Learn how to make this delicious Spicy Tilapia in Coconut Milk by watching the easy to follow video below.
- 2 large (around 2-3 lbs.) tilapia, cleaned
- 1 cup vinegar
- 1 cup water
- 1 thumb size ginger, sliced thin
- 5 cloves of garlic, sliced thin
- 1/2 tsp ground pepper
- 1/2 tsp salt
- 2 chili pepper
- 1 tablespoon achuete powder diluted in 4 teaspoon cooking oil
- 1 can (400 ml) coconut milk (use Chaokoh brand if available)
- green onion for garnishing
- Using a wide pan, place ginger then tilapia. Add vinegar, water, garlic, salt and ground pepper. Bring to a quick boil. Once it starts boiling reduce heat to simmer. Simmer for 10 minutes or till sauce thickens and tilapia is almost fully cooked.
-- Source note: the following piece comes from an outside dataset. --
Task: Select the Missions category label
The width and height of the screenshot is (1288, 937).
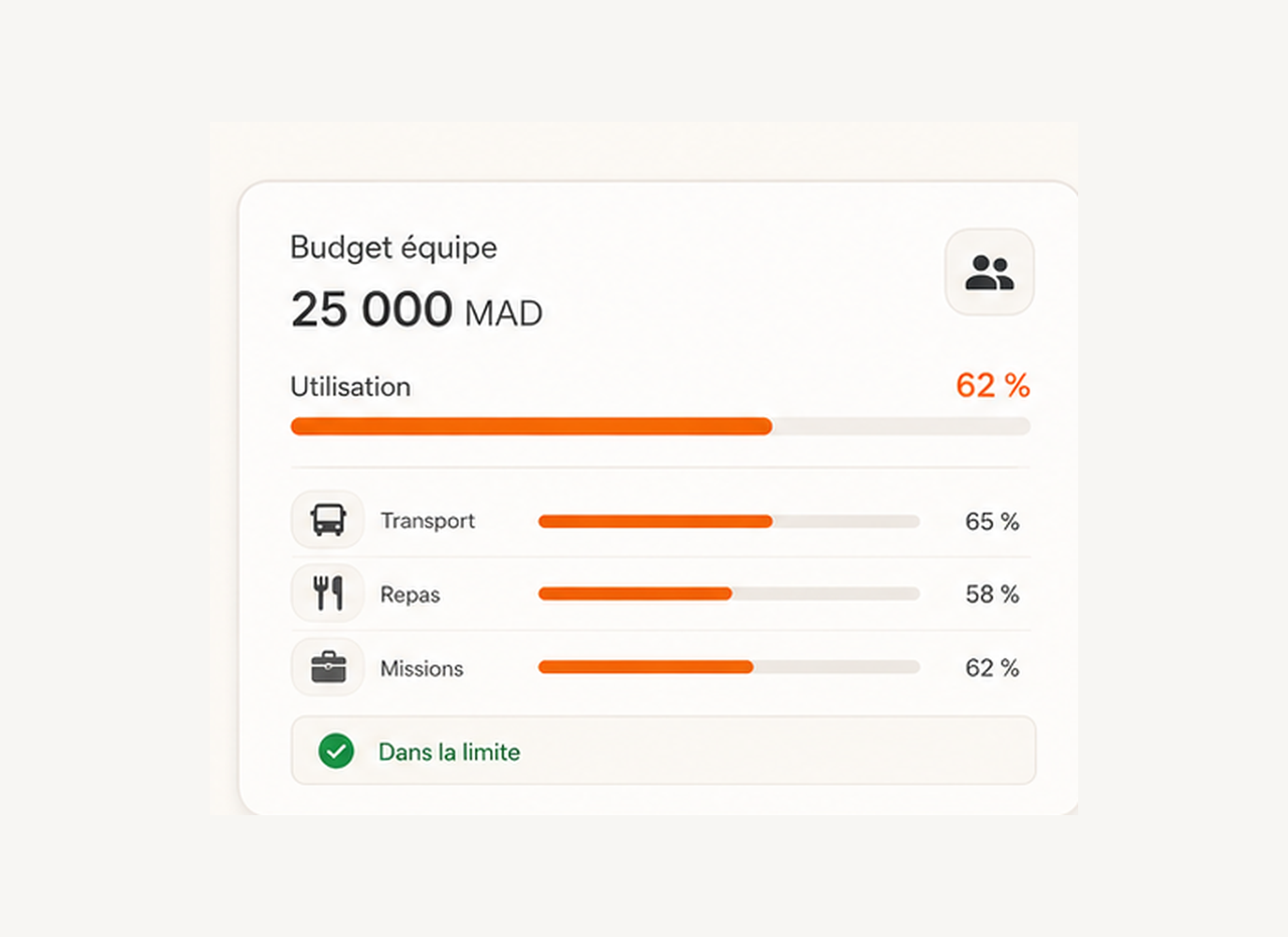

- Add achuete powder diluted in cooking oil, mix sauce gently and simmer for few minutes. Add coconut milk, mix sauce gently and simmer in low heat or till sauce thickens. Add more salt if needed. Add chili peppers and cook for a minute.
- Add green onions and turn off heat. Transfer in a serving dish and serve hot. Enjoy!